:: Exercise prompt ::
Please put every line of the entries below into a numbered list, leaving out the blank lines.

:: Data drawn from a collection ::
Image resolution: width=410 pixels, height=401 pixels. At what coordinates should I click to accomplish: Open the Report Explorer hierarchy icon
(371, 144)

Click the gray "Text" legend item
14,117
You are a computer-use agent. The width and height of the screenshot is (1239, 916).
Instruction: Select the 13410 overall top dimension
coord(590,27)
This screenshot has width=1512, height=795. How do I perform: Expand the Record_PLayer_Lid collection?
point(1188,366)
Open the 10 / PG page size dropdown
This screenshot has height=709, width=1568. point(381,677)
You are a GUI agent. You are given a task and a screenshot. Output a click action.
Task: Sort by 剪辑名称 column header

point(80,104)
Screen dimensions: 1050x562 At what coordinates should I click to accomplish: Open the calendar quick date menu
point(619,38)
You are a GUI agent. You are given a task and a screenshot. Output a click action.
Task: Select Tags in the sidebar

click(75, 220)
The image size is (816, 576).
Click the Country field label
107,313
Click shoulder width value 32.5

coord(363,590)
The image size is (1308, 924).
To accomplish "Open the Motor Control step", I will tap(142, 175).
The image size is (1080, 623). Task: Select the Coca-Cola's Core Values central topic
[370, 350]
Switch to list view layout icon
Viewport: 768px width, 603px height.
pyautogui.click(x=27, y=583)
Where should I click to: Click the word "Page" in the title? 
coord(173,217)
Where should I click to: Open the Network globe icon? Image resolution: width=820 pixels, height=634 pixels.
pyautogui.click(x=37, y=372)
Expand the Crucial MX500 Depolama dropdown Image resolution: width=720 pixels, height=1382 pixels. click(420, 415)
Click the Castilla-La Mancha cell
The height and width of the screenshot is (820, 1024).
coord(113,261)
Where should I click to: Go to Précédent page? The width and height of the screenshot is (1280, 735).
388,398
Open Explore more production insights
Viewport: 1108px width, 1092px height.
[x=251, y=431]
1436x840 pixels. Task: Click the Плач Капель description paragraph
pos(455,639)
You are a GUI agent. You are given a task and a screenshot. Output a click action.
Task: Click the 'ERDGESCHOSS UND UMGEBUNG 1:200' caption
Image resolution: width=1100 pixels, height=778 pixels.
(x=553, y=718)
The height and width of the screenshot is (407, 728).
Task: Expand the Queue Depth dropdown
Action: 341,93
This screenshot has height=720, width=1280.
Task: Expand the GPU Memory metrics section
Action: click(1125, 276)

:: Complete answer ::
1. Image resolution: width=410 pixels, height=401 pixels. At what coordinates should I click to accomplish: Open the Report Explorer hierarchy icon
2. (371, 144)
3. Click the gray "Text" legend item
4. 14,117
5. You are a computer-use agent. The width and height of the screenshot is (1239, 916).
6. Instruction: Select the 13410 overall top dimension
7. coord(590,27)
8. This screenshot has width=1512, height=795. How do I perform: Expand the Record_PLayer_Lid collection?
9. point(1188,366)
10. Open the 10 / PG page size dropdown
11. This screenshot has height=709, width=1568. point(381,677)
12. You are a GUI agent. You are given a task and a screenshot. Output a click action.
13. Task: Sort by 剪辑名称 column header
14. point(80,104)
15. Screen dimensions: 1050x562 At what coordinates should I click to accomplish: Open the calendar quick date menu
16. point(619,38)
17. You are a GUI agent. You are given a task and a screenshot. Output a click action.
18. Task: Select Tags in the sidebar
19. click(75, 220)
20. The image size is (816, 576).
21. Click the Country field label
22. 107,313
23. Click shoulder width value 32.5
24. coord(363,590)
25. The image size is (1308, 924).
26. To accomplish "Open the Motor Control step", I will tap(142, 175).
27. The image size is (1080, 623). Task: Select the Coca-Cola's Core Values central topic
28. [370, 350]
29. Switch to list view layout icon
30. Viewport: 768px width, 603px height.
31. pyautogui.click(x=27, y=583)
32. Where should I click to: Click the word "Page" in the title? 
33. coord(173,217)
34. Where should I click to: Open the Network globe icon? Image resolution: width=820 pixels, height=634 pixels.
35. pyautogui.click(x=37, y=372)
36. Expand the Crucial MX500 Depolama dropdown Image resolution: width=720 pixels, height=1382 pixels. click(420, 415)
37. Click the Castilla-La Mancha cell
38. The height and width of the screenshot is (820, 1024).
39. coord(113,261)
40. Where should I click to: Go to Précédent page? The width and height of the screenshot is (1280, 735).
41. 388,398
42. Open Explore more production insights
43. Viewport: 1108px width, 1092px height.
44. [x=251, y=431]
45. 1436x840 pixels. Task: Click the Плач Капель description paragraph
46. pos(455,639)
47. You are a GUI agent. You are given a task and a screenshot. Output a click action.
48. Task: Click the 'ERDGESCHOSS UND UMGEBUNG 1:200' caption
49. Image resolution: width=1100 pixels, height=778 pixels.
50. (x=553, y=718)
51. The height and width of the screenshot is (407, 728).
52. Task: Expand the Queue Depth dropdown
53. Action: 341,93
54. This screenshot has height=720, width=1280.
55. Task: Expand the GPU Memory metrics section
56. Action: click(1125, 276)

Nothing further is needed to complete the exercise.